The performance data shown are for a single domain (no nest) problem, 100km resolution, non-hydrostatic, full-physics (radiation, Grell cumulus, explicit moisture, mixed-phase ice physics, Blackadar PBL). Grid size is 61 by 61 by 23 levels.
The extreemly low latency and high-bandwidth of the T3D interprocessor communication hardware and software no doubt plays a role in its greater efficiency relative to the SP2. Of greater impact, however, is the T3D's dramatically lower per-processor performance relative to the SP2. Thus, although the T3D looks attractive in terms of parallel efficiency and speedup, the SP2 is 3.5 times faster. This is shown in the next section.

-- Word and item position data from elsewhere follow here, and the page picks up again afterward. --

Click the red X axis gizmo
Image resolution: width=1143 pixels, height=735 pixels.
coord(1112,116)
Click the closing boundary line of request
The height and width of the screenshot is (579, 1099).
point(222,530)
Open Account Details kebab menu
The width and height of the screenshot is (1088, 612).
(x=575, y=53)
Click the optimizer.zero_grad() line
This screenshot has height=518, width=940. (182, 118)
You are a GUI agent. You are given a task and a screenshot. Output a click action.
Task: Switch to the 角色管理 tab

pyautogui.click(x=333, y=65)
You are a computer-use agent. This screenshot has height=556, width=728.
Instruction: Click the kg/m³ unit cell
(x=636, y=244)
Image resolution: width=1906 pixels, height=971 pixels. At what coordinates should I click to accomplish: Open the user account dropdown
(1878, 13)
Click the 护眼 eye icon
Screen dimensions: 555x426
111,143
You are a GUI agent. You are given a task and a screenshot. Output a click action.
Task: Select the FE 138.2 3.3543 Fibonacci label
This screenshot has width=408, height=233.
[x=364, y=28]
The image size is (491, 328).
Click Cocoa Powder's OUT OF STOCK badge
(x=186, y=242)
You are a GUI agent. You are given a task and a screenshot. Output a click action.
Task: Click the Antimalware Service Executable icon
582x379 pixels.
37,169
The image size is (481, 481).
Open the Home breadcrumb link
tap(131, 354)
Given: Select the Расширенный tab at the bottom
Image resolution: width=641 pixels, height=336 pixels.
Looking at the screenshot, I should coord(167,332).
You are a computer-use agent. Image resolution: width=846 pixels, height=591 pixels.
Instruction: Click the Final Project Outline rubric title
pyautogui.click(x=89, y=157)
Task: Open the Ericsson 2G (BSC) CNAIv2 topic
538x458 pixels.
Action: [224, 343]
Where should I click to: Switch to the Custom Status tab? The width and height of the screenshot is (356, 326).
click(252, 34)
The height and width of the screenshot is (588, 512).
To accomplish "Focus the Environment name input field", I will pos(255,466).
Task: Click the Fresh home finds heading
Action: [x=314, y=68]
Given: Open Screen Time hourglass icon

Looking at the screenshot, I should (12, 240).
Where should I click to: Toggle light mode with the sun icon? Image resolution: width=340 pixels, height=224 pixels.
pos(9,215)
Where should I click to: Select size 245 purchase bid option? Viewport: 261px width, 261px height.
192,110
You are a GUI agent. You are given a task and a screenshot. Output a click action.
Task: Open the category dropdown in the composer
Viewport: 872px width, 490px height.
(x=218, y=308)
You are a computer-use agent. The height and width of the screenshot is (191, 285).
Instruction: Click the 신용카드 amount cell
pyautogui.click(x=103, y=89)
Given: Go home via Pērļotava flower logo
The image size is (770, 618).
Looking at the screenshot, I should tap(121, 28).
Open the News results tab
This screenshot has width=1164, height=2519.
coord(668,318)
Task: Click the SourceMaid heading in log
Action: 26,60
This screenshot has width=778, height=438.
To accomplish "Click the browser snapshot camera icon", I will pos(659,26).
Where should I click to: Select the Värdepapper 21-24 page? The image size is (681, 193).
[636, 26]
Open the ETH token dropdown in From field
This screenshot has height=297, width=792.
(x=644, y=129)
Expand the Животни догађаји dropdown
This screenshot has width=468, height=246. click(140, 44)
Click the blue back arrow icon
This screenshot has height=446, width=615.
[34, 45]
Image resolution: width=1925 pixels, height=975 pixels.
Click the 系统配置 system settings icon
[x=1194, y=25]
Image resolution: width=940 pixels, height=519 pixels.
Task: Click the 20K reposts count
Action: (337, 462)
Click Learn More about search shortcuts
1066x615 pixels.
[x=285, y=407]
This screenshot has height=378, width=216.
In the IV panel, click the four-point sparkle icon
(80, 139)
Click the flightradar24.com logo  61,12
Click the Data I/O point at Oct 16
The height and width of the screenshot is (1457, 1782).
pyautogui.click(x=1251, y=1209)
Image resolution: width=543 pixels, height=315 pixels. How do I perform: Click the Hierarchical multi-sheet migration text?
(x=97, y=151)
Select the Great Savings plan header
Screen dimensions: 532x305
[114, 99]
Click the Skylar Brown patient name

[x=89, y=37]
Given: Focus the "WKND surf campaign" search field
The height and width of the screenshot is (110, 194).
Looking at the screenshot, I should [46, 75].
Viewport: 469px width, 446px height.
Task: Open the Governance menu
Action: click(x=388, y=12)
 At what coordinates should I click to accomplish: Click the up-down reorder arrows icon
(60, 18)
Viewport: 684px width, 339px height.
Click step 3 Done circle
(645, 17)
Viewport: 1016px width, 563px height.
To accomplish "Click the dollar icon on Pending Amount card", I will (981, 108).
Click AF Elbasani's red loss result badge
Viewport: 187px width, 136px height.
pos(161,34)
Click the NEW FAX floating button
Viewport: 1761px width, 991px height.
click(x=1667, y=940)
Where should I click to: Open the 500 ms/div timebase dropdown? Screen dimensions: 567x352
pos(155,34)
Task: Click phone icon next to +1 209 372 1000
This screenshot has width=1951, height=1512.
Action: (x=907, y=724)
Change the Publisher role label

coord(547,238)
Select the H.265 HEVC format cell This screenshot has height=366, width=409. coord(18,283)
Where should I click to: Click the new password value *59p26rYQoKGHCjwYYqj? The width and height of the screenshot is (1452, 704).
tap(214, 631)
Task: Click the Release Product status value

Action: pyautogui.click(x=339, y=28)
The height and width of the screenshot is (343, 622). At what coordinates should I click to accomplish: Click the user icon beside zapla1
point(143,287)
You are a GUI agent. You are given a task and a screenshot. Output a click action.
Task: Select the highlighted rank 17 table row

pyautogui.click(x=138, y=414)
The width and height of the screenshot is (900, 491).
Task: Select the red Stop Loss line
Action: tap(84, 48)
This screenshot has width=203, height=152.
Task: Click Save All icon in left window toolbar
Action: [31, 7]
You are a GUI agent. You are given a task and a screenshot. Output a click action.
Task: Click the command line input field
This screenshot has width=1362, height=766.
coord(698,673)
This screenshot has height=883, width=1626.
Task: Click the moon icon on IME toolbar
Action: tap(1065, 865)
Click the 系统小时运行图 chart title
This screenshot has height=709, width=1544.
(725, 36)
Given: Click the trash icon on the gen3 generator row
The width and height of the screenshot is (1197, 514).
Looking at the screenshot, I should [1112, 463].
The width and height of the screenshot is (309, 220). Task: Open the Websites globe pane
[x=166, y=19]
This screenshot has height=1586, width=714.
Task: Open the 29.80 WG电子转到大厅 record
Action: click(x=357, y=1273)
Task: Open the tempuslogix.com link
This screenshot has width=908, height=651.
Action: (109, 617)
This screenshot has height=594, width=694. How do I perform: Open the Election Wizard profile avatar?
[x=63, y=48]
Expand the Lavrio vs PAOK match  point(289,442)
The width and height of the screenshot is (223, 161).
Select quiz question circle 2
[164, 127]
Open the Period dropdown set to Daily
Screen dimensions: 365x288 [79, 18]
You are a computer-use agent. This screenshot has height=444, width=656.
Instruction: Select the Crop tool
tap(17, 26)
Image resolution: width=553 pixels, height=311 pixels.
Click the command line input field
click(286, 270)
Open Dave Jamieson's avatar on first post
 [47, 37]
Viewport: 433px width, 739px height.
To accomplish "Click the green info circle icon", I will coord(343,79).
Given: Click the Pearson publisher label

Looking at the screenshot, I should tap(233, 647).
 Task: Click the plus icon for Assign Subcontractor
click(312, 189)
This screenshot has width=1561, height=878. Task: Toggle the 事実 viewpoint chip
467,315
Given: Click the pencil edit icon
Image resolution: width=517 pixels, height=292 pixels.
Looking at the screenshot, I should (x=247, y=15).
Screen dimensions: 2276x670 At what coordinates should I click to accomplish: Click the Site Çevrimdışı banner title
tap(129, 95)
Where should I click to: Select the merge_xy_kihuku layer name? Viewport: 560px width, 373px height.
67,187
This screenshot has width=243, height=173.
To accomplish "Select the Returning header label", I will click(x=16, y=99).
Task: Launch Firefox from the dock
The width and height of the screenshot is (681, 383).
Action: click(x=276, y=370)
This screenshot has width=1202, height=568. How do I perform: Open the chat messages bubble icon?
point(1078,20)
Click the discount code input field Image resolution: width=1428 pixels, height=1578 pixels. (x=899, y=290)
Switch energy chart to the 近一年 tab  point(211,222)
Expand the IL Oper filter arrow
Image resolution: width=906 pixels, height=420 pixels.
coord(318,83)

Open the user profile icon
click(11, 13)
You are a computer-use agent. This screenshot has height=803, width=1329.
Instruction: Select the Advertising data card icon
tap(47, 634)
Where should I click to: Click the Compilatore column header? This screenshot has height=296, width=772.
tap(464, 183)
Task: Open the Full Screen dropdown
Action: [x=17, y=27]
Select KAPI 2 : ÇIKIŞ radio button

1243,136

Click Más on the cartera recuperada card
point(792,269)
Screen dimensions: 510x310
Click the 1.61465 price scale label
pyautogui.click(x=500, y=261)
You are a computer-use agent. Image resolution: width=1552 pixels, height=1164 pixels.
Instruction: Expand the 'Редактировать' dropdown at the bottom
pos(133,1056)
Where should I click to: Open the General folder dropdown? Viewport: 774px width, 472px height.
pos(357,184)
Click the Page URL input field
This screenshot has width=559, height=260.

When timings are adjusted to discount inefficiency from parallelism, per-node performance of the SP2 is 30.6 Mflop/sec. Each T3D node generates 7.3 Mflop/sec. I suspect that the unusually small size of the primary cache on each T3D node is a factor. One notes that the model is running with 32-bit precision on the SP2 while the T3D code is executing at 64-bit precision. However 64-bit precision is not strictly necessary for this code, and is used on the T3D only because that is all that is available. Also, 64-bit per-processor computational rates are generally slightly higher, not lower, than 32-bit rates on RS/6000 platforms since the processor computes internally at the higher precision.